- The paper presents a Joint Detection and Embedding (JDE) model that combines detection and appearance embedding in a single forward pass to reduce computational redundancy.
- It achieves real-time efficiency by processing at 22-40 FPS while maintaining competitive tracking accuracy, with 64.4% MOTA on the MOT-16 benchmark.
- The approach leverages an FPN architecture, multi-task learning with automatic loss balancing, and an online association method using the Hungarian algorithm for robust tracking.
Towards Real-Time Multi-Object Tracking
This paper addresses the computational challenges inherent in modern multiple object tracking (MOT) systems, specifically those following the tracking-by-detection paradigm. Current systems predominantly feature separately executed detection and embedding (re-identification) models, leading to efficiency constraints as the inference time is essentially the sum of both steps. The novel contribution of this work is a Joint Detection and Embedding model (JDE), designed to output detections and corresponding embeddings in a single forward pass. This work represents one of the first (near) real-time MOT systems with frame rates ranging from 22 to 40 frames per second (FPS) depending on the input resolution, and achieving competitive tracking accuracy (64.4%
MOTA on the MOT-16 challenge).
Methodology
The methodology revolves around several key innovations, summarized as follows:
- Joint Detection and Embedding (JDE) Model: The authors propose integrating the detection and appearance embedding models into a single-shot deep network. This integration allows both tasks to share low-level features, minimizing redundant computations and improving system efficiency.
- Training Data and Architecture: A large-scale unified dataset was constructed from six publicly available pedestrian detection and person search datasets. The network employs a Feature Pyramid Network (FPN) architecture, utilizing skip connections and multi-scale predictions to handle varying target scales effectively.
- Learning Objectives and Optimization: The detection branch uses cross-entropy and smooth-L1 losses, whereas the embedding branch leverages a cross-entropy loss (found superior in experiments over triplet and its upper bound losses). Automatic loss balancing using task-dependent uncertainty further refines multi-task learning.
- Association Strategy: An online association method based on appearance and motion affinity is adopted. Tracklets are maintained in a pool, and associations are updated using a linear assignment problem solved by the Hungarian algorithm.
Results
In terms of numerical results, the JDE model demonstrates high efficiency and competitive accuracy:
- Tracking Accuracy: JDE achieves
64.4%
MOTA on the MOT-16 test set, approaching the performance of state-of-the-art separate detection and embedding (SDE) methods (e.g., 66.1%
MOTA).
- Frame Rate: JDE offers impressive running speeds, managing up to 22 FPS at high resolutions (
1088×608
pixels) and up to 30.3 FPS at lower resolutions (864×408
pixels).
Comparative Analysis
Experiments comparing JDE with various SDE combinations reveal that JDE maintains a favorable balance between accuracy and speed. Unlike SDE models that experience a significant speed drop under crowded conditions due to increased computational demands for embedding extraction, JDE remains relatively unaffected. This stability in performance highlights the advantage of the integrated approach, particularly in scenarios with high pedestrian density.

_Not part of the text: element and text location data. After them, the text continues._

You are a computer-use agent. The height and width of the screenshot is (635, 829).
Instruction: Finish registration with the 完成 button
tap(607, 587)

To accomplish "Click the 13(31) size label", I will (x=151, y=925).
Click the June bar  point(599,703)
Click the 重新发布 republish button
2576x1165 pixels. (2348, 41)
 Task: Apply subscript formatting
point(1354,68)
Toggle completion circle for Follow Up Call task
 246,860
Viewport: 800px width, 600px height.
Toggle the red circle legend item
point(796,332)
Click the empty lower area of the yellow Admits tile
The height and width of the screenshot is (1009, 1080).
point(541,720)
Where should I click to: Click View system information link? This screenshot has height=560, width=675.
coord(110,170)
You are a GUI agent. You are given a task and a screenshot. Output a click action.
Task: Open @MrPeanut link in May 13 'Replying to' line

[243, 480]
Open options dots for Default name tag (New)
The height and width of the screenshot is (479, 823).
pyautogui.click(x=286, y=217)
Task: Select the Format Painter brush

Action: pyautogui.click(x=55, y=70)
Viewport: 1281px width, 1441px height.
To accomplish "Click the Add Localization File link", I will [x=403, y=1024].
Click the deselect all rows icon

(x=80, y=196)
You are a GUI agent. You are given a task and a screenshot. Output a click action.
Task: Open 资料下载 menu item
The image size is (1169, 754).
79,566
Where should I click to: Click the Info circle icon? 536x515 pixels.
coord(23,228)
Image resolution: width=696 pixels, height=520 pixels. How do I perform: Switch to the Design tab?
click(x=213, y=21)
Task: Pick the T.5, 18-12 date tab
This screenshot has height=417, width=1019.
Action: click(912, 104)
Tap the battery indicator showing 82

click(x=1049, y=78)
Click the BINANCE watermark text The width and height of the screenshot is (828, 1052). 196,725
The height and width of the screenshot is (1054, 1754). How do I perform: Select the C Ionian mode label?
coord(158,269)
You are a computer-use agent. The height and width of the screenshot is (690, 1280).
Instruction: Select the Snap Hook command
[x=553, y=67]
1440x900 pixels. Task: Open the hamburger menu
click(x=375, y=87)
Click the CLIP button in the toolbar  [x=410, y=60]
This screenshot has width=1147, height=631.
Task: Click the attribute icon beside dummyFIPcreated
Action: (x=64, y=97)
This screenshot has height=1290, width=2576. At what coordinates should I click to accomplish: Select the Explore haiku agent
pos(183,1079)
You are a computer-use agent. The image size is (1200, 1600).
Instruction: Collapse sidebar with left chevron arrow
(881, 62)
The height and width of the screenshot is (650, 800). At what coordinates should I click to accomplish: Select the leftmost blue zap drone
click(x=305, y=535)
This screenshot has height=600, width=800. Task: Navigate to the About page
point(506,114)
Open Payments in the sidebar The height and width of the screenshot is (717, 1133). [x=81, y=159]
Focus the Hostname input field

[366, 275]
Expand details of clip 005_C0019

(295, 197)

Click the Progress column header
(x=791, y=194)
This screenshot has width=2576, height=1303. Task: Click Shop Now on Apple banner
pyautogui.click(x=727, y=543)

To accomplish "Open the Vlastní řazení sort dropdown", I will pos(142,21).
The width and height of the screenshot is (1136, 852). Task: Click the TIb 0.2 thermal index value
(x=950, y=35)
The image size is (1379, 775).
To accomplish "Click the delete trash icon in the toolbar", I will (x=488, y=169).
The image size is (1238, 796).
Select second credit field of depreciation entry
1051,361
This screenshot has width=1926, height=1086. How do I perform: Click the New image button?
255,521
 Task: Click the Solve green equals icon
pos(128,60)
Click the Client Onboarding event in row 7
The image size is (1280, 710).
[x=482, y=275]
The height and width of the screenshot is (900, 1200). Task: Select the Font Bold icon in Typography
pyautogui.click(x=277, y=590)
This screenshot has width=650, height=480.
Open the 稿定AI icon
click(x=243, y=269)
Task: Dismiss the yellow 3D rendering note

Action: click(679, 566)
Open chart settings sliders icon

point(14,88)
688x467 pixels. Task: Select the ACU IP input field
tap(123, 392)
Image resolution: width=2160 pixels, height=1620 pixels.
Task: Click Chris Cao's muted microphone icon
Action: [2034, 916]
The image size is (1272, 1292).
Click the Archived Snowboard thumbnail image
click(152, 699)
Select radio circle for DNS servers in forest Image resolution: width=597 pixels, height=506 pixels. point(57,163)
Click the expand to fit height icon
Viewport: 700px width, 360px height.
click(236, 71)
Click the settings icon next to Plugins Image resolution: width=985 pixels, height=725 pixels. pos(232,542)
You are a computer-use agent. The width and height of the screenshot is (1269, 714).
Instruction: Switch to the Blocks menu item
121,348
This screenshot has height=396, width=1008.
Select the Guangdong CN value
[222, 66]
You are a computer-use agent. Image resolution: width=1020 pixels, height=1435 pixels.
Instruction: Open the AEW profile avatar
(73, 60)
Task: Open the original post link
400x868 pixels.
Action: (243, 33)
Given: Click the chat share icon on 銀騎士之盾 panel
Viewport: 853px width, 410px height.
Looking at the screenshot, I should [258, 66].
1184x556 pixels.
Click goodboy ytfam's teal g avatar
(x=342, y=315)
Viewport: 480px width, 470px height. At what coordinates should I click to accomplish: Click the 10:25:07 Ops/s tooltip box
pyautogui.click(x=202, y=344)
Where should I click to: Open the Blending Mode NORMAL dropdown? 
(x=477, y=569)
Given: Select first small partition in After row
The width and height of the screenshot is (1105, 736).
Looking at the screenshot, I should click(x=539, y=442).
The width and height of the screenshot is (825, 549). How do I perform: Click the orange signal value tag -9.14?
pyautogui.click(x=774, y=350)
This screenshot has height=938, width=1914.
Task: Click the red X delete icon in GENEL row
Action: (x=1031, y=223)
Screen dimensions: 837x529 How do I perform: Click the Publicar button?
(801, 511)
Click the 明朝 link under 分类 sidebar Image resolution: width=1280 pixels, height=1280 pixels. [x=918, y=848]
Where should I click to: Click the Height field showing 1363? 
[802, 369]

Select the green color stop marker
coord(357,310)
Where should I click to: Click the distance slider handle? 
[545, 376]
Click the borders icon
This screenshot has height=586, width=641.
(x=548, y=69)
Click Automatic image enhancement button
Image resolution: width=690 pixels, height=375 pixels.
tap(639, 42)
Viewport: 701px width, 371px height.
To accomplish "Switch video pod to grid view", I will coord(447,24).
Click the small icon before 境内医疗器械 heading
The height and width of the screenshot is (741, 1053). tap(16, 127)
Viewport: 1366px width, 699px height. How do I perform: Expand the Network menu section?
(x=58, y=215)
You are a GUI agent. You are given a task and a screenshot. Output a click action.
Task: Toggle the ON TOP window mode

Further comparisons with existing MOT systems under the 'private data' protocol of the MOT-16 benchmark underscore JDE's efficiency. It runs significantly faster (up to 30.3 FPS) than existing methods, which typically require multiple models for detection and embedding, yielding at best ~15 FPS
.
Implications and Future Work
The proposed JDE model highlights the practical benefits of a single-shot MOT system, particularly for real-time applications in autonomous driving, smart surveillance, and other areas requiring efficient handling of video data. While the tracking accuracy is already competitive, the primary area for future improvement lies in better handling of significant pedestrian overlaps, which currently cause detection inaccuracies and subsequent ID switches.
In conclusion, this work sets a new benchmark for real-time MOT systems by effectively reducing computational overhead without compromising accuracy. Future research could focus on refining the JDE model's robustness in high-density scenarios and exploring further optimizations in the multi-task learning framework.